(Stored records)

-=-=-=-=-

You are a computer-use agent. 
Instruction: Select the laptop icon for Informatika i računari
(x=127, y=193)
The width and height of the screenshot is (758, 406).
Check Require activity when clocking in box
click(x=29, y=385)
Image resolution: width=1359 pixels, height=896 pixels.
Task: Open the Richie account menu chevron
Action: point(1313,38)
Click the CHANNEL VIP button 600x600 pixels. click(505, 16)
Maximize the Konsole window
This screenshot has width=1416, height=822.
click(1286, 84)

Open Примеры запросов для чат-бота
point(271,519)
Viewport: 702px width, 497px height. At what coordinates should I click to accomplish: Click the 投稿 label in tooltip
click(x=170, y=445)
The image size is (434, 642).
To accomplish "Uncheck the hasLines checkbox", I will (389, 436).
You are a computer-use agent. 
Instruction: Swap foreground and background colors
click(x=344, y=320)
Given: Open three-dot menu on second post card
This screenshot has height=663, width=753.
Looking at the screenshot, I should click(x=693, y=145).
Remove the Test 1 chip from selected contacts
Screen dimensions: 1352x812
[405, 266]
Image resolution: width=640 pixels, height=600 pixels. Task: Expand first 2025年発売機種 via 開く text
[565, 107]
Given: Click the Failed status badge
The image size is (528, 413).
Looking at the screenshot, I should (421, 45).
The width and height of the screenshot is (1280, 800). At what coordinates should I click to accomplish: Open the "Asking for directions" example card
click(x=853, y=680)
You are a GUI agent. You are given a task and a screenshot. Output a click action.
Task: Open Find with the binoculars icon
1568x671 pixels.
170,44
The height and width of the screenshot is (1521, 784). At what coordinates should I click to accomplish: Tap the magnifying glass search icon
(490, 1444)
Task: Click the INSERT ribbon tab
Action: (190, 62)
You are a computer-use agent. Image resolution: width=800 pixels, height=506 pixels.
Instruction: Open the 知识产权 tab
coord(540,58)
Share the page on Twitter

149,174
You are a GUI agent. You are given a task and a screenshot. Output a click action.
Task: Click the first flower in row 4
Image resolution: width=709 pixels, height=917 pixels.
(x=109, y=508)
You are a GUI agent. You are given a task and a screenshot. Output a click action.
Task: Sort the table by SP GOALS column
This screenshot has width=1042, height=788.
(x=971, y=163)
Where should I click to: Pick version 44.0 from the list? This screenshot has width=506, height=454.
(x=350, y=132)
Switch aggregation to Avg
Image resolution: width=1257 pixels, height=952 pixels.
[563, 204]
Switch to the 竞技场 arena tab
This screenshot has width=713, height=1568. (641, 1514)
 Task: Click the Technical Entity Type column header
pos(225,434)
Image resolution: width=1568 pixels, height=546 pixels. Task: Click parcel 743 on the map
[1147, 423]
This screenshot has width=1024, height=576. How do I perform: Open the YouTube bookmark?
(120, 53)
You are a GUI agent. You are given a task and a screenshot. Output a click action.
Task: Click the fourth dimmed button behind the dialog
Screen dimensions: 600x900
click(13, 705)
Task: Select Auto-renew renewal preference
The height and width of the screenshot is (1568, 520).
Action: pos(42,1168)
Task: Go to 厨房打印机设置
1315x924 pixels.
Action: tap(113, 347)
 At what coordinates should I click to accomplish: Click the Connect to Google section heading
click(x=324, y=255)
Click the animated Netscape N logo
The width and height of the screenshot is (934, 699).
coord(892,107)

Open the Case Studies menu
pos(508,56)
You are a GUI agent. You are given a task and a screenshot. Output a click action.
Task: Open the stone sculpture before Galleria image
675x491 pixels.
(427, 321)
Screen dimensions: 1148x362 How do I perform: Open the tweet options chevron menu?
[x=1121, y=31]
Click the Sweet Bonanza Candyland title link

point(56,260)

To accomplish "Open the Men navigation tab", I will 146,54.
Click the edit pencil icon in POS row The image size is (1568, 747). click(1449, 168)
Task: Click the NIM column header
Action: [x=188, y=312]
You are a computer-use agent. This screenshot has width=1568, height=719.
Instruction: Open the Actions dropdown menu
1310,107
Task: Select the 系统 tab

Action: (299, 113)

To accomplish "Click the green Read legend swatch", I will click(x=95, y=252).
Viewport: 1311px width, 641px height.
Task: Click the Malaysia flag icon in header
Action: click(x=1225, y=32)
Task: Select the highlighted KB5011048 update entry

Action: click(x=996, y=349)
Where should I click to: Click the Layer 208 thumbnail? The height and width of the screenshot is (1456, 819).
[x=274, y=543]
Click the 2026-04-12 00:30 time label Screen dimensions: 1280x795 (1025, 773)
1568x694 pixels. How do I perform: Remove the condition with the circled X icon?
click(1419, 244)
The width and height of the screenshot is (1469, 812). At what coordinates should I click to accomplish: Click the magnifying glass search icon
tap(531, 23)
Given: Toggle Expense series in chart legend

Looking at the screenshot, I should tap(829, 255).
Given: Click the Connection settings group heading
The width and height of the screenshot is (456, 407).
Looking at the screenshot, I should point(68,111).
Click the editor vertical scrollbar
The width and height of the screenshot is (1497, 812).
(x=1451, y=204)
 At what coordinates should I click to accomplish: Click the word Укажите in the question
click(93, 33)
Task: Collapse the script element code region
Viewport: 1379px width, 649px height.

-=-=-=-=-

TASK INSTRUCTIONS: When you transcribe the records above, keep every line exactly the same.

WRITTEN REPLY:
You are a computer-use agent. 
Instruction: Select the laptop icon for Informatika i računari
(x=127, y=193)
The width and height of the screenshot is (758, 406).
Check Require activity when clocking in box
click(x=29, y=385)
Image resolution: width=1359 pixels, height=896 pixels.
Task: Open the Richie account menu chevron
Action: point(1313,38)
Click the CHANNEL VIP button 600x600 pixels. click(505, 16)
Maximize the Konsole window
This screenshot has width=1416, height=822.
click(1286, 84)

Open Примеры запросов для чат-бота
point(271,519)
Viewport: 702px width, 497px height. At what coordinates should I click to accomplish: Click the 投稿 label in tooltip
click(x=170, y=445)
The image size is (434, 642).
To accomplish "Uncheck the hasLines checkbox", I will (389, 436).
You are a computer-use agent. 
Instruction: Swap foreground and background colors
click(x=344, y=320)
Given: Open three-dot menu on second post card
This screenshot has height=663, width=753.
Looking at the screenshot, I should click(x=693, y=145).
Remove the Test 1 chip from selected contacts
Screen dimensions: 1352x812
[405, 266]
Image resolution: width=640 pixels, height=600 pixels. Task: Expand first 2025年発売機種 via 開く text
[565, 107]
Given: Click the Failed status badge
The image size is (528, 413).
Looking at the screenshot, I should (421, 45).
The width and height of the screenshot is (1280, 800). At what coordinates should I click to accomplish: Open the "Asking for directions" example card
click(x=853, y=680)
You are a GUI agent. You are given a task and a screenshot. Output a click action.
Task: Open Find with the binoculars icon
1568x671 pixels.
170,44
The height and width of the screenshot is (1521, 784). At what coordinates should I click to accomplish: Tap the magnifying glass search icon
(490, 1444)
Task: Click the INSERT ribbon tab
Action: (190, 62)
You are a computer-use agent. Image resolution: width=800 pixels, height=506 pixels.
Instruction: Open the 知识产权 tab
coord(540,58)
Share the page on Twitter

149,174
You are a GUI agent. You are given a task and a screenshot. Output a click action.
Task: Click the first flower in row 4
Image resolution: width=709 pixels, height=917 pixels.
(x=109, y=508)
You are a GUI agent. You are given a task and a screenshot. Output a click action.
Task: Sort the table by SP GOALS column
This screenshot has width=1042, height=788.
(x=971, y=163)
Where should I click to: Pick version 44.0 from the list? This screenshot has width=506, height=454.
(x=350, y=132)
Switch aggregation to Avg
Image resolution: width=1257 pixels, height=952 pixels.
[563, 204]
Switch to the 竞技场 arena tab
This screenshot has width=713, height=1568. (641, 1514)
 Task: Click the Technical Entity Type column header
pos(225,434)
Image resolution: width=1568 pixels, height=546 pixels. Task: Click parcel 743 on the map
[1147, 423]
This screenshot has width=1024, height=576. How do I perform: Open the YouTube bookmark?
(120, 53)
You are a GUI agent. You are given a task and a screenshot. Output a click action.
Task: Click the fourth dimmed button behind the dialog
Screen dimensions: 600x900
click(13, 705)
Task: Select Auto-renew renewal preference
The height and width of the screenshot is (1568, 520).
Action: pos(42,1168)
Task: Go to 厨房打印机设置
1315x924 pixels.
Action: tap(113, 347)
 At what coordinates should I click to accomplish: Click the Connect to Google section heading
click(x=324, y=255)
Click the animated Netscape N logo
The width and height of the screenshot is (934, 699).
coord(892,107)

Open the Case Studies menu
pos(508,56)
You are a GUI agent. You are given a task and a screenshot. Output a click action.
Task: Open the stone sculpture before Galleria image
675x491 pixels.
(427, 321)
Screen dimensions: 1148x362 How do I perform: Open the tweet options chevron menu?
[x=1121, y=31]
Click the Sweet Bonanza Candyland title link

point(56,260)

To accomplish "Open the Men navigation tab", I will 146,54.
Click the edit pencil icon in POS row The image size is (1568, 747). click(1449, 168)
Task: Click the NIM column header
Action: [x=188, y=312]
You are a computer-use agent. This screenshot has width=1568, height=719.
Instruction: Open the Actions dropdown menu
1310,107
Task: Select the 系统 tab

Action: (299, 113)

To accomplish "Click the green Read legend swatch", I will click(x=95, y=252).
Viewport: 1311px width, 641px height.
Task: Click the Malaysia flag icon in header
Action: click(x=1225, y=32)
Task: Select the highlighted KB5011048 update entry

Action: click(x=996, y=349)
Where should I click to: Click the Layer 208 thumbnail? The height and width of the screenshot is (1456, 819).
[x=274, y=543]
Click the 2026-04-12 00:30 time label Screen dimensions: 1280x795 (1025, 773)
1568x694 pixels. How do I perform: Remove the condition with the circled X icon?
click(1419, 244)
The width and height of the screenshot is (1469, 812). At what coordinates should I click to accomplish: Click the magnifying glass search icon
tap(531, 23)
Given: Toggle Expense series in chart legend

Looking at the screenshot, I should tap(829, 255).
Given: Click the Connection settings group heading
The width and height of the screenshot is (456, 407).
Looking at the screenshot, I should point(68,111).
Click the editor vertical scrollbar
The width and height of the screenshot is (1497, 812).
(x=1451, y=204)
 At what coordinates should I click to accomplish: Click the word Укажите in the question
click(93, 33)
Task: Collapse the script element code region
Viewport: 1379px width, 649px height.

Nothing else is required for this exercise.